A third person, a local Ivory Coast-born drifter named Rudy Guede, who like the other two has always denied the murder, is the only person still in prison for the crime which prosecutors described as a frenzied sex attack.
The appeals judge who freed Knox and Sollecito in 2011 said the killing remained “unsolved” because investigators insist it must have been carried out by more than one person.
Kercher’s family have called for answers, insisting that 47 knife wounds on Meredith and the apparent use of two different knives in the attack meant that more than one killer had been involved.
Prosecutors had alleged that Kercher was killed in a drug-fuelled sex attack involving Knox, Sollecito and Guede and had claimed that it was the American student who delivered the final blows to the victim while the other two held her down.
Knox was painted by her accusers as a seductive “she-devil” who had an unhealthy obsession with sex, while her defence insisted she was simply a naive girl-next-door, a yoga lover whose nickname “Foxy Knoxy” referred to her childhood football skills.

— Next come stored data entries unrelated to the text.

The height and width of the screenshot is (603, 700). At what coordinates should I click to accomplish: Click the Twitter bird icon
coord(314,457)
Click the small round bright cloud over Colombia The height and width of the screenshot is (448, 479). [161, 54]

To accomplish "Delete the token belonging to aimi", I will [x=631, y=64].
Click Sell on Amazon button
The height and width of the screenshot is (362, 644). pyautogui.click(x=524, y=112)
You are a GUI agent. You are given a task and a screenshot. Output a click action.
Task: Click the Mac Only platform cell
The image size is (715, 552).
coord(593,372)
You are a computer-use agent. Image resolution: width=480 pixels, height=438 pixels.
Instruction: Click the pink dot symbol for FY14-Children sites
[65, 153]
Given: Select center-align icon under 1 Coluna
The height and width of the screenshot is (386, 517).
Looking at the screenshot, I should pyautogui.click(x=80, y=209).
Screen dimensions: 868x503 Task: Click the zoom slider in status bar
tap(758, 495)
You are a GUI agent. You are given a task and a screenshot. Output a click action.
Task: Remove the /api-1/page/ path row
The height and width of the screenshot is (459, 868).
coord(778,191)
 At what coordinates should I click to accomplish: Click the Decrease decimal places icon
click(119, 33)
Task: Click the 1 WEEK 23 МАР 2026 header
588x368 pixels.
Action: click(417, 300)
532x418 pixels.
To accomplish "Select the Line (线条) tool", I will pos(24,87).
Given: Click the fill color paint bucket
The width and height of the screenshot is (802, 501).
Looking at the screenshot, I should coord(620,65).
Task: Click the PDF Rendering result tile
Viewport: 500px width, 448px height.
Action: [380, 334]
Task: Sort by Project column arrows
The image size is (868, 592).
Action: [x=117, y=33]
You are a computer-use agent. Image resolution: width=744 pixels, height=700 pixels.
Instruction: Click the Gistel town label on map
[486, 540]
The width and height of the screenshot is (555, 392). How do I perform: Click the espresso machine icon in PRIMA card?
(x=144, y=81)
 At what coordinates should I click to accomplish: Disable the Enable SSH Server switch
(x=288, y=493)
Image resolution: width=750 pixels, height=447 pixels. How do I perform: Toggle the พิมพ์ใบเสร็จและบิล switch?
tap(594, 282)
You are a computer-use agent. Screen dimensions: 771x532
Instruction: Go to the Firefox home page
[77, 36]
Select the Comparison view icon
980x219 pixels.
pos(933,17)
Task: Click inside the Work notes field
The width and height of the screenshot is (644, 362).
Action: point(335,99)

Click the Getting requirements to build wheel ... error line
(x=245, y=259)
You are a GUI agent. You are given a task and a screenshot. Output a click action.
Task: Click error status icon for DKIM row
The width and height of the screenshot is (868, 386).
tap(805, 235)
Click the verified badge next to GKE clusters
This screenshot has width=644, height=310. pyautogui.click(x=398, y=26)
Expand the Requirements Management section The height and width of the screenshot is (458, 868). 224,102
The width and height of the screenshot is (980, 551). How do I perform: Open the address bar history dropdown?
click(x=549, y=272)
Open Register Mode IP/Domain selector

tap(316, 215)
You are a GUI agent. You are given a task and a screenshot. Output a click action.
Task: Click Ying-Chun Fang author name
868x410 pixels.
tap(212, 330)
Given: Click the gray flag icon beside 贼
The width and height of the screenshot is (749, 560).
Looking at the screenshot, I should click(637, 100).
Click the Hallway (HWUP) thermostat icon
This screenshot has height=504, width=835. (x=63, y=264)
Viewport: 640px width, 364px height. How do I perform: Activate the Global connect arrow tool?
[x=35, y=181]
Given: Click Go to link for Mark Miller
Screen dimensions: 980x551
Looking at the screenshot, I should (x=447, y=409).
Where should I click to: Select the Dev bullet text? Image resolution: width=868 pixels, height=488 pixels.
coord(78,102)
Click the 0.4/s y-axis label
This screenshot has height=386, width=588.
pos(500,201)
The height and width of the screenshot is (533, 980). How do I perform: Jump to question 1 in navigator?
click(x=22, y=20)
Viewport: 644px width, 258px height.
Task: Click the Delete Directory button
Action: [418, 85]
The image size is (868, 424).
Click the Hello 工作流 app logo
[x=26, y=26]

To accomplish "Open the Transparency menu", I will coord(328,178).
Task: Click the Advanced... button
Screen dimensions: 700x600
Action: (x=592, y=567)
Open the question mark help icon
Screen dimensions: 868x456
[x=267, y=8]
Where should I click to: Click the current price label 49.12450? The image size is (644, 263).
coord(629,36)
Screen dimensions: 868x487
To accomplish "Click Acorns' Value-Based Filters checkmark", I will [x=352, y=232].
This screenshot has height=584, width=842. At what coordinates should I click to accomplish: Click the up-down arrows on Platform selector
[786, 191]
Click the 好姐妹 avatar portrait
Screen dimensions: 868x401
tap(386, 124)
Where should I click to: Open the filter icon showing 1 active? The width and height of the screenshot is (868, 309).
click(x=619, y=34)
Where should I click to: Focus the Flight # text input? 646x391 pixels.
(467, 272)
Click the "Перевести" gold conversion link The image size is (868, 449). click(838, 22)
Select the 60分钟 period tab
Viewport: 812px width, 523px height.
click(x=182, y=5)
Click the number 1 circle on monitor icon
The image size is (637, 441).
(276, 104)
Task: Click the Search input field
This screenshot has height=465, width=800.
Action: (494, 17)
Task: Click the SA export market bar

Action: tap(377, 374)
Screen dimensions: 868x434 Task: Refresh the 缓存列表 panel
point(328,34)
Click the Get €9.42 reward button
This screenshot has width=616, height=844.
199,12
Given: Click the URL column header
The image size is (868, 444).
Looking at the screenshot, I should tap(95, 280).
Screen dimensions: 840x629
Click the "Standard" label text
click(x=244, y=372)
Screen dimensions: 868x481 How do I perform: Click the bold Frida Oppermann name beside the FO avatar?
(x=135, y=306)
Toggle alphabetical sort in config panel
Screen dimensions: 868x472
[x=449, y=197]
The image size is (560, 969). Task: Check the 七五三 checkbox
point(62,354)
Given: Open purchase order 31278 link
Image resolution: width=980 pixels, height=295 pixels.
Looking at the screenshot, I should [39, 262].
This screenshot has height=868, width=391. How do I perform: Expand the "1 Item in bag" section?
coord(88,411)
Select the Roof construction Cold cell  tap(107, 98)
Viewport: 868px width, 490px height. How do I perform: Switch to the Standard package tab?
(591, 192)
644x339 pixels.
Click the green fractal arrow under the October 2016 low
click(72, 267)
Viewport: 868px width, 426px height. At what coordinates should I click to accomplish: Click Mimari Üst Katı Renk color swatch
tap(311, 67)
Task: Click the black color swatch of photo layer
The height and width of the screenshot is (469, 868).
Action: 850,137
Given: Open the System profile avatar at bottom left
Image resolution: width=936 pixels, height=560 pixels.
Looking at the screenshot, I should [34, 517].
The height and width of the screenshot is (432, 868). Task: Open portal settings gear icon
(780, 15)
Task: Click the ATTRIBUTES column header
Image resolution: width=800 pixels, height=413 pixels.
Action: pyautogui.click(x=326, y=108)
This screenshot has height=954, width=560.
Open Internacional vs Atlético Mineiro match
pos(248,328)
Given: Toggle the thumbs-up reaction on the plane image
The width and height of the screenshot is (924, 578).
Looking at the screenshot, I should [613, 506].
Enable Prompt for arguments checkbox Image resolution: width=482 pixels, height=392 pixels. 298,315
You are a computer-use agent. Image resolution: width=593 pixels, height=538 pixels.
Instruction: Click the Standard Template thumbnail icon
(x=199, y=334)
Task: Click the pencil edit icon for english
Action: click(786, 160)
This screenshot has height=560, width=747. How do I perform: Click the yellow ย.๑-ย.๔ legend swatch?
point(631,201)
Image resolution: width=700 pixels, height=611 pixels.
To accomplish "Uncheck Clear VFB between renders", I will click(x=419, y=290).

In her first interrogation following the murder, Knox said she was in the house at the time and falsely identified the owner of a bar where she worked as a waitress as the killer.
She later said that she was with Sollecito at his house all night and that her initial comments were misunderstood and only given after heavy questioning.
Sollecito also changed his story under questioning, but both students later blamed exhaustion and police coercion for their contradictory statements, which were made without lawyers present.
The key to the appeal was an independent analysis of two pieces of evidence that had helped convict Knox and Sollecito – a kitchen knife and Kercher’s bra clasp.
The review cast serious doubt on the original analysis, with experts and video evidence pointing to sloppy practice among the police at the crime scene and possible contamination of the evidence.
Both the original trial and the appeal were accompanied by sensational tabloid headlines, shocking exposes and international television coverage which critics warned was influencing the court.
The blue-eyed Knox has written a memoir on her ordeal, due to be published in April by HarperCollins.